Премия Рунета-2020
Россия
Москва
+6°
Boom metrics
Общество21 мая 2012 22:00

«А счастье - всюду»

Маленьким Дима решил учиться на клоуна, но не простого - сразу на Никулина

«Такой умный, начитанный мальчик, - писала в письме бабушка, - неужели других профессий не знаешь?» Ну как не понять? Клоун Никулин дарит людям чистую радость, все смотрят на него и улыбаются. У самых печальных на устах эта «несмываемая слезами улыбка». А стал Дима - Дмитрий Шеваров - журналистом, писателем. Но удивительное дело: в наше разруганное за жестокость время сумел сохранить детски-нежное желание дарить людям радость, пробуждая добрую улыбку и среди слез.

- Читаю вас, Дмитрий, давно. Люблю читать даже небольшие газетные заметки, неизменно отмечая удивительно добрую, согревающую тональность вашего письма - откуда она?

- Наверное, она из тех лет, когда мы с мамой вырезали из «Комсомолки» ваши очерки. Мне было тогда лет тринадцать.

- «Человек редкой и счастливой судьбы», - так сказал о вас известный и, что важнее, честный и отнюдь не склонный к комплиментарности критик. А как вы сами чувствуете - в чем эта редкость, в чем это счастье?

- Редкость судьбы? Да вроде все как у многих: провинциальное детство, школа, университет, армия… Но вот одну редкость вспомнил: у меня были два дедушки и две бабушки. Два деда - такого в моем поколении я больше не встречал. Они очень многое мне передали - и деды, и бабушки. И до сих пор передают, потому что живут во мне.

А про счастье отвечу строками Бунина: «О счастье мы всегда лишь вспоминаем. // А счастье всюду. Может быть, оно - // Вот этот сад осенний за сараем // И чистый воздух, льющийся в окно…»

- Напомню нашим читателям, что Дмитрий Шеваров, работая в «Комсомольской правде», вел страницу с бунинским названием «Митина любовь». И все-таки, если не повторять Бунина, то в чем счастье?

- Во встречах. Вернее сказать: в цепочках встреч. Вот я встретил вас, а вы передали меня Симону Львовичу Соловейчику. Почему-то запомнилось: мы подходим к нему, а он стоит спиной к окну, высокий, красивый, весь охваченный майским солнцем. Светлейший человек!

Духовность всегда родом из детства (19 мая, Екатеринбург, «Ночь в музее»).

Духовность всегда родом из детства (19 мая, Екатеринбург, «Ночь в музее»).

#### Фрагмент данных

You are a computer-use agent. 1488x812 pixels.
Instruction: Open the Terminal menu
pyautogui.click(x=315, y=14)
==
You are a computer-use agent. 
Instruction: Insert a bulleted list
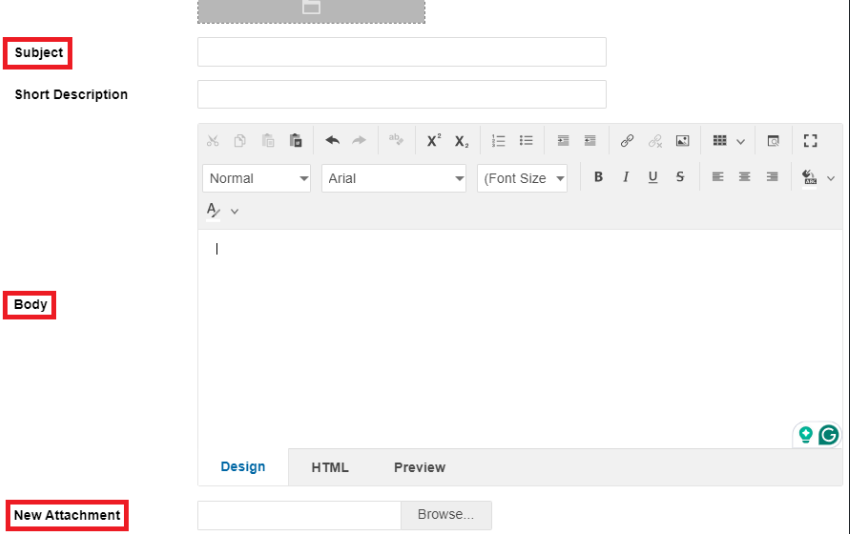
...
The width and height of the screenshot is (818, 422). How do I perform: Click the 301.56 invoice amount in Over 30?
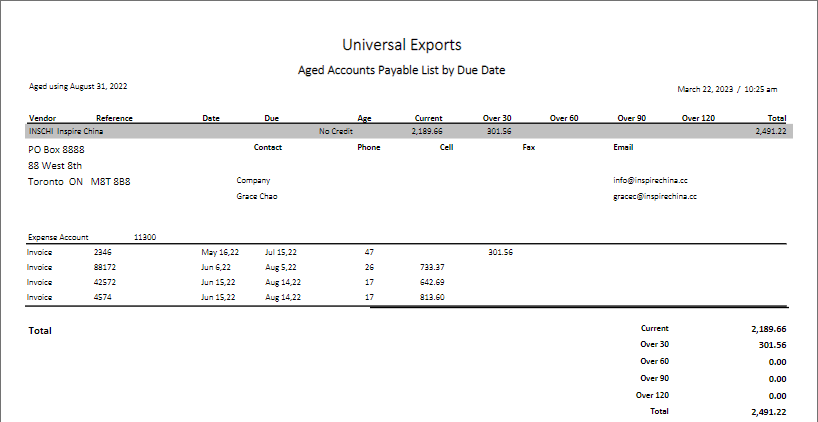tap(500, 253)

#### Задание
Продолжите интервью с Дмитрием Шеваровым, начав сразу после его последней фразы.

#### Ответ
- Тогда он только создал свою газету «Первое сентября». Для учителей. Но с неожиданным эпиграфом: «Вы прекрасный учитель, у вас блестящие ученики».

- Да, это было что-то невероятное для того времени - газета без рекламы, без криминальной хроники, без телепрограммы, и вообще - без суеты. Газета, каждый номер которой был письмом читателю. Письмом о главном, о вечном. Я так влюбился и в газету, и в Соловейчика, что сразу попросился к нему на работу.

- И он с радостью взял вас?

- В том-то и дело, что не взял! «Комсомолка» была для него святым местом. И он сказал то, что слово в слово повторил мне потом и Ярослав Кириллович Голованов: «Из «Комсомольской правды» не уходят. Оттуда или выгоняют, или выносят». После этого я еще года полтора проработал на шестом этаже, набивая шишки и обостряя отношения.

- Возвращаясь к встречам, которые вам подарила «Комсомолка», кого бы вы назвали?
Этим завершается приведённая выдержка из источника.